Meta-analyses on randomised clinical trials on the efficacy of selective COX-2 inhibitors and non-selective NSAIDS found both medications equally effective in the prevention of HO after THA [10]. Considering the side effects of non-selective NSAIDs, selective COX-2 inhibitor was recommended as the preferable medication for the prevention of HO after THA [9, 10, 17]. The results of our study supports the use of the COX-2 inhibitor etoricoxib.
In a previous study that was performed by our research group, we found Rofecoxib, a selective COX-2 inhibitor, equally effective as indomethacin to prevent HO after THA [13, 14]. However, serious concerns were raised over the safety of this selective COX-2 inhibitor for the cardiovascular system. Long-term use (over three years) was associated with an increased cardiovascular risk [18]. Therefore, rofecoxib (marketed under the brand names Vioxx®, Ceoxx®, and Ceeoxx®) was withdrawn voluntarily from the market by Merck on September 2004. However, meta-analyses indicates that all NSAIDs (selective or not) have a comparable cardiovascular safety risk (except for naproxen) [19].
A possible limitation of our study is the small sample size. However, due to ethical considerations, a two phase model is necessary to indicate whether etoricoxib is effective in prevention of HO. Future research is, therefore, warranted to further investigate the effectivity of etoricoxib in a larger cohort of patients. This research should preferably be done in a randomised controlled setting in which etoricoxib is compared to a non-selective NSAID, for example, indomethacin.

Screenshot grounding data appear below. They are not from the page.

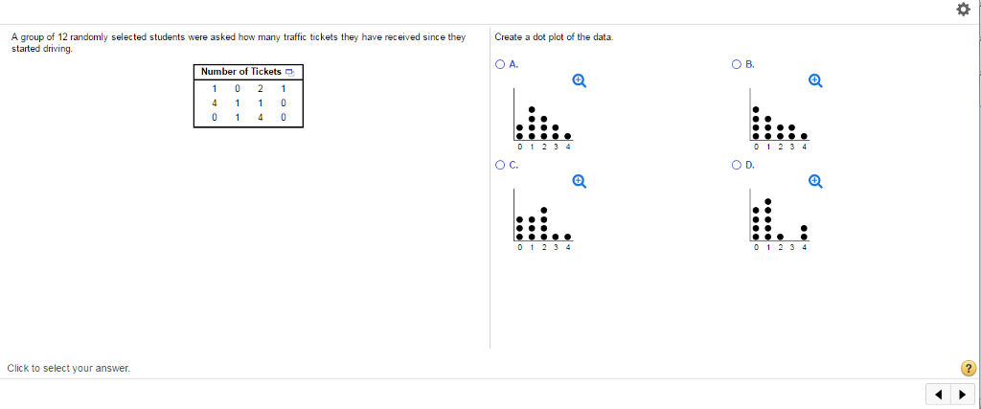The width and height of the screenshot is (981, 409).
Task: Click the dot plot graph for D
Action: (780, 220)
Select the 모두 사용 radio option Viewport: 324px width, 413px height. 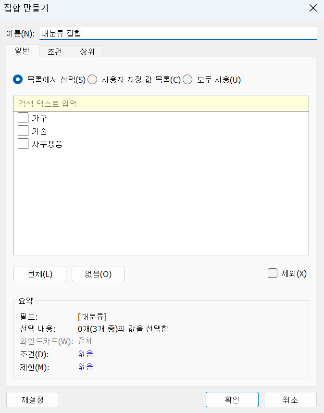point(188,80)
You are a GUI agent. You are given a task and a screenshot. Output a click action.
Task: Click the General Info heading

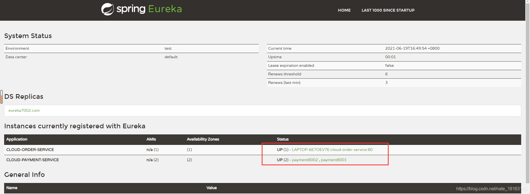pos(25,175)

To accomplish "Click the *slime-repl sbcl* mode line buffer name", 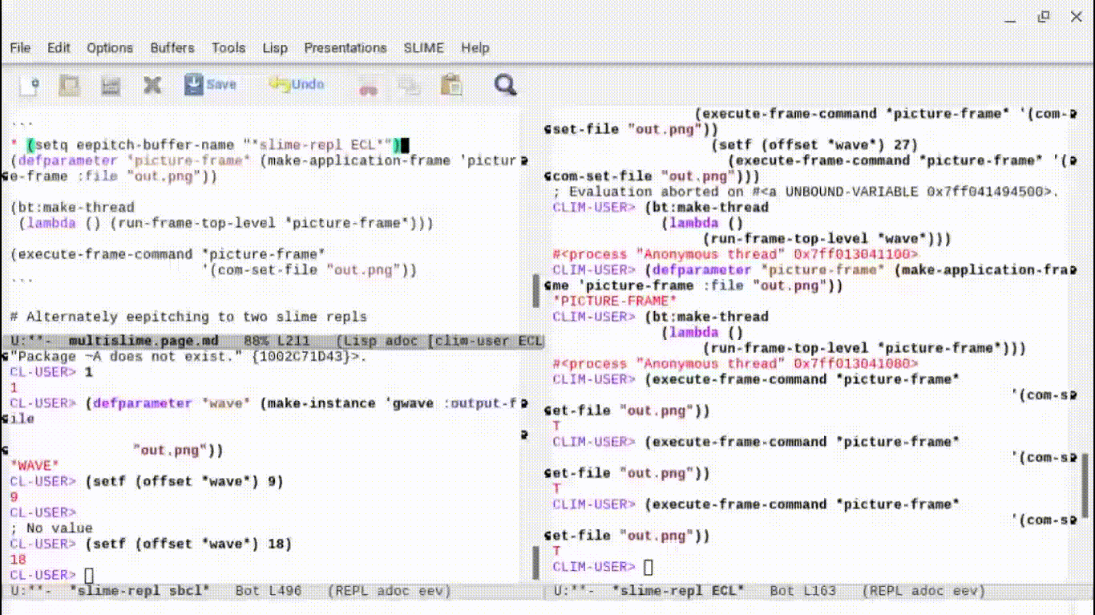I will point(139,591).
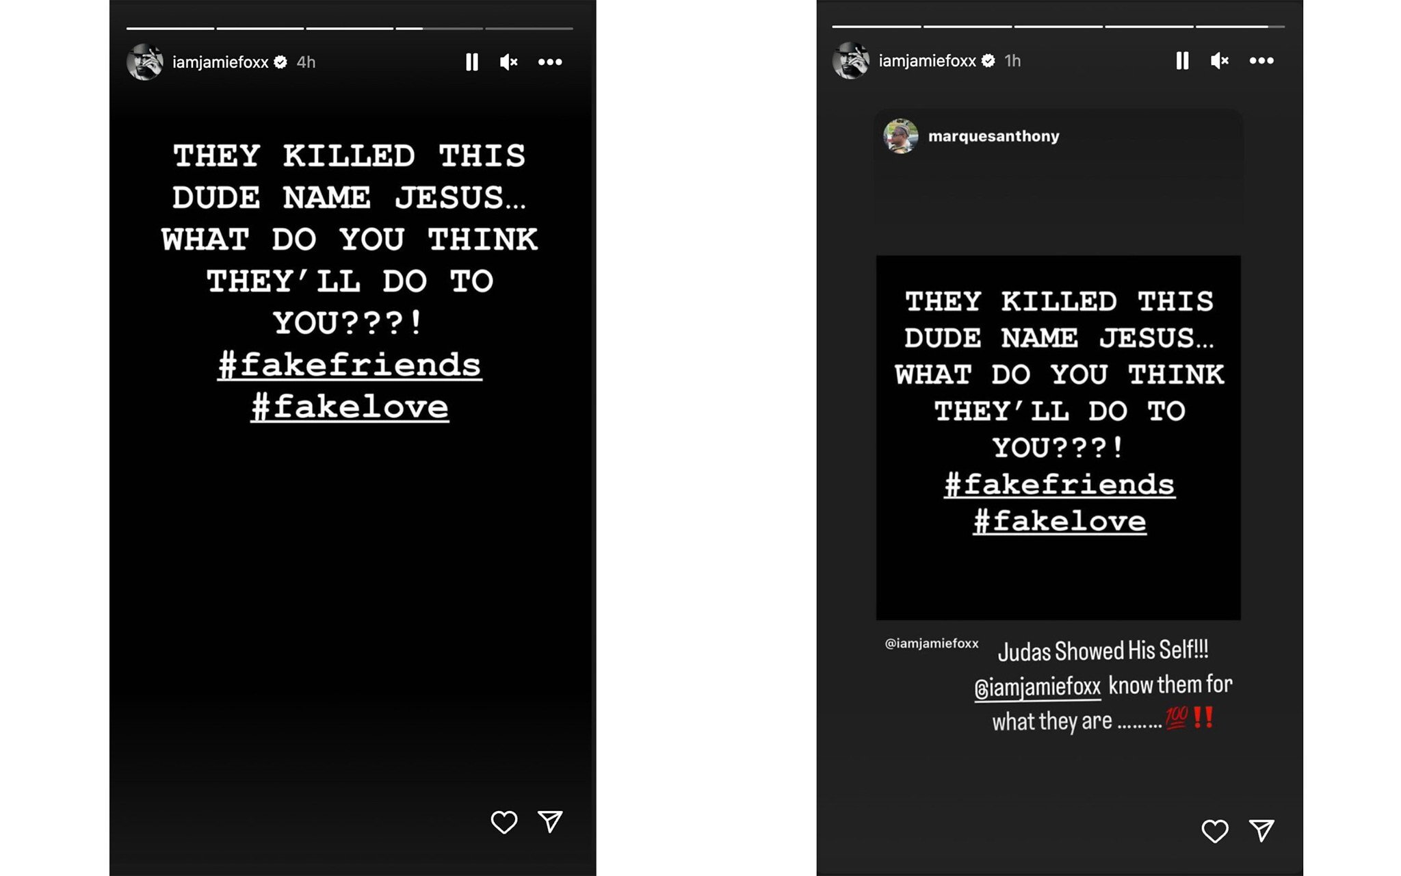
Task: Open iamjamiefoxx avatar on left story
Action: (x=145, y=62)
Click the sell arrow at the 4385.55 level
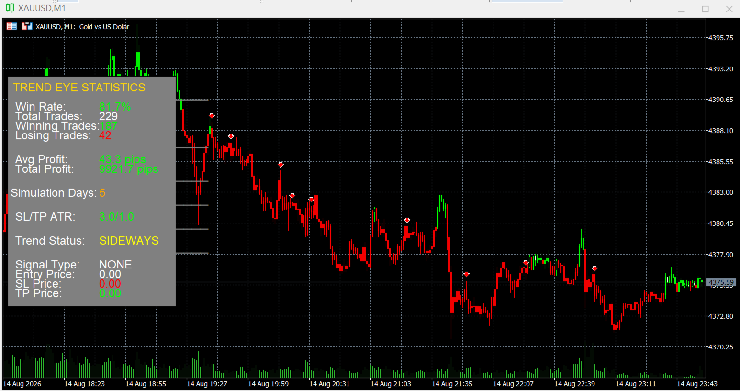This screenshot has width=740, height=391. tap(280, 165)
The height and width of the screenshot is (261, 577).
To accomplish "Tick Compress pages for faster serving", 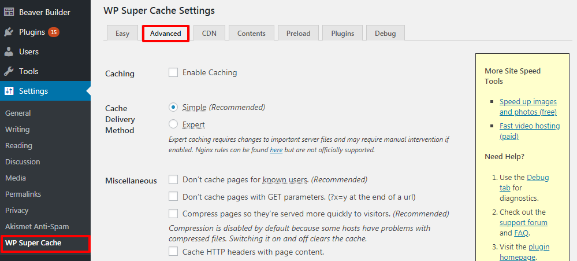I will pos(173,214).
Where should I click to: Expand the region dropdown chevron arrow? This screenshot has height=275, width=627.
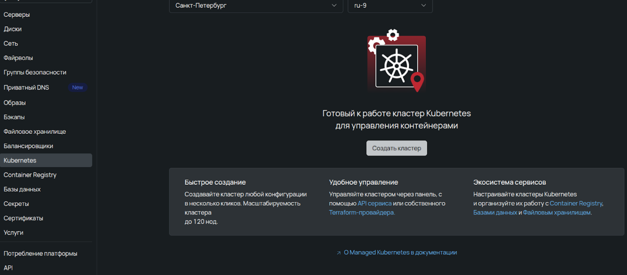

An advantage of COX-2 inhibitors compared with non-selective NSAIDS is that COX-2 inhibitors can reduce perioperative blood loss. In a study conducted by Weber et al. [20], it was found that COX-2 inhibitors reduce the perioperative blood loss. They found that total perioperative blood loss after meloxicam was significantly less than observed after indomethacin in patients that underwent total hip arthroplasty. These results indicate that the COX-2 class drugs, such as etoricoxib, which do not interfere with platelet function, may be effective in reducing blood loss during orthopaedic surgery.
In conclusion, this is the first study indicating that a seven-day treatment with etoricoxib 90 mg once daily (a COX-2 inhibitor) is a promising intervention to prevent the formation of heterotopic bone after cemented primary total hip arthroplasty. These promising results should be studied in a larger trial, to further elucidate the beneficial effects of etoricoxib in the prevention of heterotopic bone ossification after total hip arthroplasty.
Acknowledgments
Funding
The study was supported in part by a research grant from the Investigator-Initiated Studies Program of Merck & Co., Inc. The opinions expressed in this paper are those of the authors and do not necessarily represent those of Merck & Co., Inc.
Conflict of interest
The authors declare that they have no conflict of interest.